# Model Building
In this notebook, we:
- Load the processed dataset with `tags`.
- Vectorize text using TF-IDF.
- Compute cosine similarity.
- Build a recommendation function.
- Save the model artifacts for deployment.

In [1]:
import pandas as pd
from sklearn.feature_extraction.text import TfidfVectorizer
from sklearn.metrics.pairwise import cosine_similarity
import os
import joblib

## Load Data with Tags

In [2]:
movies = pd.read_csv('../data/tags_movies.csv')
movies.head()

Unnamed: 0,movie_id,title,tags
0,19995,Avatar,"In the 22nd century, a paraplegic Marine is di..."
1,285,Pirates of the Caribbean: At World's End,"Captain Barbossa, long believed to be dead, ha..."
2,206647,Spectre,A cryptic message from Bond’s past sends him o...
3,49026,The Dark Knight Rises,Following the death of District Attorney Harve...
4,49529,John Carter,"John Carter is a war-weary, former military ca..."


## TF-IDF Vectorization

In [3]:
tfidf = TfidfVectorizer(stop_words='english', max_features=5000)
vector = tfidf.fit_transform(movies['tags'])
print('TF-IDF matrix shape:', vector.shape)

TF-IDF matrix shape: (4806, 5000)


## Compute Cosine Similarity

In [4]:
similarity = cosine_similarity(vector)
print('Similarity matrix shape:', similarity.shape)

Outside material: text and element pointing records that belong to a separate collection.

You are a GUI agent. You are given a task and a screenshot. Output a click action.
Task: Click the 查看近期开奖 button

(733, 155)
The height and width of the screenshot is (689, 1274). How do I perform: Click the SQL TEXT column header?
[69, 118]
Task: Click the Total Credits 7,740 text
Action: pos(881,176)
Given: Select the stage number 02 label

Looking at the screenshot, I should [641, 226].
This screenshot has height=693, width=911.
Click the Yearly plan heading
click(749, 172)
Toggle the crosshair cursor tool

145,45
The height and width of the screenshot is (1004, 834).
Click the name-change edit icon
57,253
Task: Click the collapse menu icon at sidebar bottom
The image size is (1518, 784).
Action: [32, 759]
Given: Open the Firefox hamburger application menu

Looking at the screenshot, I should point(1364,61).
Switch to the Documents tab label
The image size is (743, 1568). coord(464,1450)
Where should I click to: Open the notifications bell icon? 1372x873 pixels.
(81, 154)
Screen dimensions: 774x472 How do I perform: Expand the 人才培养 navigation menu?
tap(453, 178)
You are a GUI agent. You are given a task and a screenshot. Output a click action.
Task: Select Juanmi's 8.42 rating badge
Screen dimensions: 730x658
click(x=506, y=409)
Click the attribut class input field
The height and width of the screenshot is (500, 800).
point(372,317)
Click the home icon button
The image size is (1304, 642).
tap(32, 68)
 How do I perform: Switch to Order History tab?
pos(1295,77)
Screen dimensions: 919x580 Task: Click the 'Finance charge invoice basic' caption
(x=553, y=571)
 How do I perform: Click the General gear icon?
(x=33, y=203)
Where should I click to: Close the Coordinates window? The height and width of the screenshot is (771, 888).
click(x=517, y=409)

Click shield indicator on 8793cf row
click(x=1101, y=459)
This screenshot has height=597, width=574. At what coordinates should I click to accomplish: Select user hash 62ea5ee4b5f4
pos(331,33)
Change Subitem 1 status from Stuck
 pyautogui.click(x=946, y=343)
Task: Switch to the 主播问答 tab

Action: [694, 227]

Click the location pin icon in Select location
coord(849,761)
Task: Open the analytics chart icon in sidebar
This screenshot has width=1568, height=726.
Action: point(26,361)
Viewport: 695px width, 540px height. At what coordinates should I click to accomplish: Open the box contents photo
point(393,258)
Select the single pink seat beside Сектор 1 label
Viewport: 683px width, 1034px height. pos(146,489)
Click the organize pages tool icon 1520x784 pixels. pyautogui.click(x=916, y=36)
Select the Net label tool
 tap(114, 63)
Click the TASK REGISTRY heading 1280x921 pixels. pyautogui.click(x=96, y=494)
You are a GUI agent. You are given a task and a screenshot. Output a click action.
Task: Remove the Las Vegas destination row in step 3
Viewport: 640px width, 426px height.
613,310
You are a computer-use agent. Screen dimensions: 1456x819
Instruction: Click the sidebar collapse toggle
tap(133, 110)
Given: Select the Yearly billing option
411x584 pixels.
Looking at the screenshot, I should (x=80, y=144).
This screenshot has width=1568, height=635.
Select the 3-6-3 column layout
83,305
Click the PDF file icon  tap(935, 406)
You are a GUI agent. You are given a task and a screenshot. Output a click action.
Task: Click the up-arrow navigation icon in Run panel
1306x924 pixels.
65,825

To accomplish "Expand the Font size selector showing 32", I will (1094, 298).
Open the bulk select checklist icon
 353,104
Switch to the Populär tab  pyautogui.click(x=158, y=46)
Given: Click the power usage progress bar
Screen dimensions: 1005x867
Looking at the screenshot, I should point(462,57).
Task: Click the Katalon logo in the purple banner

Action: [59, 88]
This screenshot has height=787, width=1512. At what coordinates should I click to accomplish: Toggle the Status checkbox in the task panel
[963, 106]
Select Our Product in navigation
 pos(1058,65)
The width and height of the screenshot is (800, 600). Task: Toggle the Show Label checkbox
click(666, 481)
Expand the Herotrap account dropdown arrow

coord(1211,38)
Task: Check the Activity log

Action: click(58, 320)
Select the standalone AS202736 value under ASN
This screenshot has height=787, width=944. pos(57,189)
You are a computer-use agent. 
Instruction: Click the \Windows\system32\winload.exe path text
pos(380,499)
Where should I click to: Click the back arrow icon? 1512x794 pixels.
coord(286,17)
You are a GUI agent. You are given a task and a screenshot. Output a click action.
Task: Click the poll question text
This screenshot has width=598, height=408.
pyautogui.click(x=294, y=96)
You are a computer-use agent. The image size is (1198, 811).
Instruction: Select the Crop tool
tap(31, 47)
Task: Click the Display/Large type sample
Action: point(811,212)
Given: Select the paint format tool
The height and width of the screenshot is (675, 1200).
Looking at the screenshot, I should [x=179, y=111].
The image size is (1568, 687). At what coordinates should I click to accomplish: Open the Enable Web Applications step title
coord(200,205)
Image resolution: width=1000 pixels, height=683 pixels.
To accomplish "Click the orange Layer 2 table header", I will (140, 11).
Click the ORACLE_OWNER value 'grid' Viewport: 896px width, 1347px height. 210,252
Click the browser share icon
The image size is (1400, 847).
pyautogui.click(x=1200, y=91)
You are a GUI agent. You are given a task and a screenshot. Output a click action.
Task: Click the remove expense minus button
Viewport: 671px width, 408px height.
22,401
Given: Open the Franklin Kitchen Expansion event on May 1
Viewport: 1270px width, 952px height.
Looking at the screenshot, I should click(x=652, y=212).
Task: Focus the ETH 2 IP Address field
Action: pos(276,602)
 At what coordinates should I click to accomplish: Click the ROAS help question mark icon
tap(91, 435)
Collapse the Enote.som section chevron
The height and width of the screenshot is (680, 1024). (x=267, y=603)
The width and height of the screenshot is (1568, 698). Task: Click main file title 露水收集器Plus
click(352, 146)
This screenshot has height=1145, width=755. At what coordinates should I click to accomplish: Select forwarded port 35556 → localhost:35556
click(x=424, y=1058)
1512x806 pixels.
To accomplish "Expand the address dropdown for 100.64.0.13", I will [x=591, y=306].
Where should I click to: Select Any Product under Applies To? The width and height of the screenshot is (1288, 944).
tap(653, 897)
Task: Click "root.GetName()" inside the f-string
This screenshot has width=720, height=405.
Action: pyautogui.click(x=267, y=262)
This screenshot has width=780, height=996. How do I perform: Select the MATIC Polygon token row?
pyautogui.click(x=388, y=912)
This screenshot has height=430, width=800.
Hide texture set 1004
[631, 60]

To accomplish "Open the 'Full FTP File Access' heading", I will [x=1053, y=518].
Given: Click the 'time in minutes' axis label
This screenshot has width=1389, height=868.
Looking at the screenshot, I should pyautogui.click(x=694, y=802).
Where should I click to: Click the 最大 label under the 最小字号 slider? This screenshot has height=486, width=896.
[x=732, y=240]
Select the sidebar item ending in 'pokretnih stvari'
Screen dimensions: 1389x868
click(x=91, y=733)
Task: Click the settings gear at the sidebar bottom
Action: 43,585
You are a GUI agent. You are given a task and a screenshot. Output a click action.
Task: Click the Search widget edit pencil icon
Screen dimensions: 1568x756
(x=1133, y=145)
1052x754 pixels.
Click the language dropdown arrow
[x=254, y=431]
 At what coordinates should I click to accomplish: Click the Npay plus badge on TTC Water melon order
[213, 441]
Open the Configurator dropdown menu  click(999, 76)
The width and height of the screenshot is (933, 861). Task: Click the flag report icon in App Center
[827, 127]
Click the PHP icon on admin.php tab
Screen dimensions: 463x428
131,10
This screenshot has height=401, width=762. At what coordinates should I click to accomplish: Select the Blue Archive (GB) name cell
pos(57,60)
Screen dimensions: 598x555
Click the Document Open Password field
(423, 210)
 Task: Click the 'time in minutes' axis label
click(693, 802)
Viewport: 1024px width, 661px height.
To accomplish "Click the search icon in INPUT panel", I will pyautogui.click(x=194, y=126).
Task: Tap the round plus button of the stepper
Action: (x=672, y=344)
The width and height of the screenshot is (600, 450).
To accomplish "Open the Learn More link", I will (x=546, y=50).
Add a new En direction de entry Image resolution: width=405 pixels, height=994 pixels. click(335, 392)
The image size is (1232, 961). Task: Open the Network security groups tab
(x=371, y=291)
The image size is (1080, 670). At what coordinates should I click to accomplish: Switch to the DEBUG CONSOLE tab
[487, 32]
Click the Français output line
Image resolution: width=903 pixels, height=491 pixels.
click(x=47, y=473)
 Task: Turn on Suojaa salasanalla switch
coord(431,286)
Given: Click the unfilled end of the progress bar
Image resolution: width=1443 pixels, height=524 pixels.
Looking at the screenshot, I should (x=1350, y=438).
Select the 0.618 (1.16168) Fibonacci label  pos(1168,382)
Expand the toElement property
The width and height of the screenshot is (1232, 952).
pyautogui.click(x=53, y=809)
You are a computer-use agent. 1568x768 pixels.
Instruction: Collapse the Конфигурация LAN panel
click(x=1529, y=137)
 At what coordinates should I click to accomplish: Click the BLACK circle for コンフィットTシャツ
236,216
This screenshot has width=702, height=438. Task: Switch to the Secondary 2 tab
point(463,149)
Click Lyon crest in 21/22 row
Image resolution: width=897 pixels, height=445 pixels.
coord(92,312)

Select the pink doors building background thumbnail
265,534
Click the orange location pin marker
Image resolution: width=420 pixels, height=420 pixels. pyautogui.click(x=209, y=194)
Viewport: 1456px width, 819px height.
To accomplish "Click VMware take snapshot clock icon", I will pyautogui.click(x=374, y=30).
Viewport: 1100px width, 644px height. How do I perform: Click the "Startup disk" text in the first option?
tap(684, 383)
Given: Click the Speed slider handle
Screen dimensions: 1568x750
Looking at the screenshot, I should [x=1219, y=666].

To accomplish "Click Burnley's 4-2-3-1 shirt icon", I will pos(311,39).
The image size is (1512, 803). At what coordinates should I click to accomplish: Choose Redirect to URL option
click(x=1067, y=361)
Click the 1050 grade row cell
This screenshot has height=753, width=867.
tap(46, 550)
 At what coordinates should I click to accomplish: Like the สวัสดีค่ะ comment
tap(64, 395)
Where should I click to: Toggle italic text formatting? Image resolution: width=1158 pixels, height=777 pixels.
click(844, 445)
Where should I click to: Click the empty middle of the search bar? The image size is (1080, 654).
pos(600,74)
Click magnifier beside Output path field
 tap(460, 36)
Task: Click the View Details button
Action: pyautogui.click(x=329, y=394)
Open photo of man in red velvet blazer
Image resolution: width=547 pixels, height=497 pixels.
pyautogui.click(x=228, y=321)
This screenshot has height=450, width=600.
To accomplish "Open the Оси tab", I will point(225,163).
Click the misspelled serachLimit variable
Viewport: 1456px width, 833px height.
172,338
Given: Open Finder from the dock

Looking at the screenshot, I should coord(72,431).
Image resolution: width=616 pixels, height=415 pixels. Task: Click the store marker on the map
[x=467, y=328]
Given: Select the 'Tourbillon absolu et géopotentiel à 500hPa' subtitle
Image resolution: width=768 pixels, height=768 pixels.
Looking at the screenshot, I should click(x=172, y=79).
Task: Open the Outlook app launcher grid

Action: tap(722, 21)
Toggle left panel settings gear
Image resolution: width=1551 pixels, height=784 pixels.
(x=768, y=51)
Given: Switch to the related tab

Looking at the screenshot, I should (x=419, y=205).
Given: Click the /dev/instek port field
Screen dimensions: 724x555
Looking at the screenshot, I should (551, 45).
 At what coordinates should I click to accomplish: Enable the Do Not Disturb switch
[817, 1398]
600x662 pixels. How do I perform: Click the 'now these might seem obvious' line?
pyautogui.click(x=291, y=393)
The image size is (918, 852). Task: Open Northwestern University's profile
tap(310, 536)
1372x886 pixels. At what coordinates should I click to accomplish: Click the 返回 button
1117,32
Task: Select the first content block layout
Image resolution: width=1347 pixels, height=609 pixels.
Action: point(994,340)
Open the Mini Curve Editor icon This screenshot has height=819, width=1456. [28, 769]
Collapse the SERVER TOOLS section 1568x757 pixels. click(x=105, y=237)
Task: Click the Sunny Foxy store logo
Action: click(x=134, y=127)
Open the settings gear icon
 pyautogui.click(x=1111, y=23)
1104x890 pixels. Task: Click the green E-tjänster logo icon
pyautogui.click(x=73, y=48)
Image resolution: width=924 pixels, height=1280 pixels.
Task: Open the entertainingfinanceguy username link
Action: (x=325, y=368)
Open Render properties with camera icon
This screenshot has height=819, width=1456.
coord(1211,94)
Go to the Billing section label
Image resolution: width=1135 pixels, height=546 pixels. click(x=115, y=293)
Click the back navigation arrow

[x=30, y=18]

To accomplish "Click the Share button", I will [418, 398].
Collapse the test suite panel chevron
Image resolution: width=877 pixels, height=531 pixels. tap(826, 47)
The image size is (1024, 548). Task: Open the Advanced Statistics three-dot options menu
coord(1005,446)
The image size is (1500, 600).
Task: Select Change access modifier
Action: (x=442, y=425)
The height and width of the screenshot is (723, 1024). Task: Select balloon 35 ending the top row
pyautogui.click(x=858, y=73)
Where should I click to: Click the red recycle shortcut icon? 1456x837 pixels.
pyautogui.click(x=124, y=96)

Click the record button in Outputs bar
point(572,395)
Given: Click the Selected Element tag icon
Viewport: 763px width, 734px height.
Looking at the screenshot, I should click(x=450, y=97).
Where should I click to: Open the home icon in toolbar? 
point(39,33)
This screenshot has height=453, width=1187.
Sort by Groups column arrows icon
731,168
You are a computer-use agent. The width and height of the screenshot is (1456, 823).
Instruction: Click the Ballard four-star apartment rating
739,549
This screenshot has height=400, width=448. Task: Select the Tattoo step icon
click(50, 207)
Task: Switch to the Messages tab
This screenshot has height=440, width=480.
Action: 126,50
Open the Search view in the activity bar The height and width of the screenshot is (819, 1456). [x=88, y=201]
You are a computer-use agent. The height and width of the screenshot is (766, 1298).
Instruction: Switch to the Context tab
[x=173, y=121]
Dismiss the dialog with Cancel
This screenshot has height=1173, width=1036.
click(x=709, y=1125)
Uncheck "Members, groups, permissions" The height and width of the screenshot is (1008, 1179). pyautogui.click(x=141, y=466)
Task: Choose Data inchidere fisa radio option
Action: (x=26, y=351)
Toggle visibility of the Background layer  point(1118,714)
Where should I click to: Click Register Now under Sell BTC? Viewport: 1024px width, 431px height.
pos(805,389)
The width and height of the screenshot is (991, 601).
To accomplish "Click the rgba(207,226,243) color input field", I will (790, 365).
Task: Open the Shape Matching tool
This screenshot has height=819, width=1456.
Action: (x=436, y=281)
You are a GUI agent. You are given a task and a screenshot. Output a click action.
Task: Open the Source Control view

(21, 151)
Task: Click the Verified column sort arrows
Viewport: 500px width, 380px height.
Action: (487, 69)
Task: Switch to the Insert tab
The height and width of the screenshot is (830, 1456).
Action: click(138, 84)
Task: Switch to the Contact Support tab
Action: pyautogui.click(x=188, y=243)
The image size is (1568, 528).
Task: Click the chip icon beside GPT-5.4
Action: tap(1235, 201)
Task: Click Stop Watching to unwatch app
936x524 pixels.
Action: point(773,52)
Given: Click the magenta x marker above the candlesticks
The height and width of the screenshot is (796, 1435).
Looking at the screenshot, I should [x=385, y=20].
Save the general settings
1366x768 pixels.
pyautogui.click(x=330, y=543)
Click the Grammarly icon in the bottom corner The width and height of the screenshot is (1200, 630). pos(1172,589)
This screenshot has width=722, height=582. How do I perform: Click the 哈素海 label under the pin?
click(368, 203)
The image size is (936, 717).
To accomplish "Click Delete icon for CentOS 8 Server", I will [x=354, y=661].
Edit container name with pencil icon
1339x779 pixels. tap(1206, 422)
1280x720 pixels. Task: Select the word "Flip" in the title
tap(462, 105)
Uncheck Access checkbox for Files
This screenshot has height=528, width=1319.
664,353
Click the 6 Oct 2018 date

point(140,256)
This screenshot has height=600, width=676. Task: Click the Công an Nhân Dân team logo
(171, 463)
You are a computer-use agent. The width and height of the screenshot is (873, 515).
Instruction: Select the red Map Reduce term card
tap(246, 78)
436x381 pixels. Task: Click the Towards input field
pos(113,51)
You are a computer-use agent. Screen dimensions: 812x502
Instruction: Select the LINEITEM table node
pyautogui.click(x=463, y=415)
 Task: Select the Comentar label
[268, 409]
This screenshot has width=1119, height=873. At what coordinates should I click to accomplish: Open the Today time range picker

Similarity matrix shape: (4806, 4806)


## Testing the Model

In [5]:
def recommend(movie_title):
    index = movies[movies['title'] == movie_title].index[0]
    distances = sorted(list(enumerate(similarity[index])), reverse=True, key=lambda x: x[1])
    recommended_movie_names = []
    for i in distances[1:6]:
        recommended_movie_names.append(movies.iloc[i[0]].title)
    return recommended_movie_names

print(recommend('Iron Man'))

['Iron Man 2', 'Iron Man 3', 'Avengers: Age of Ultron', 'Captain America: Civil War', 'Ant-Man']


## Saving Model Files

In [6]:
os.makedirs("../models", exist_ok=True)
joblib.dump({"movies": movies, "similarity": similarity}, "../models/recommender.pkl", compress=3)

['../models/recommender.pkl']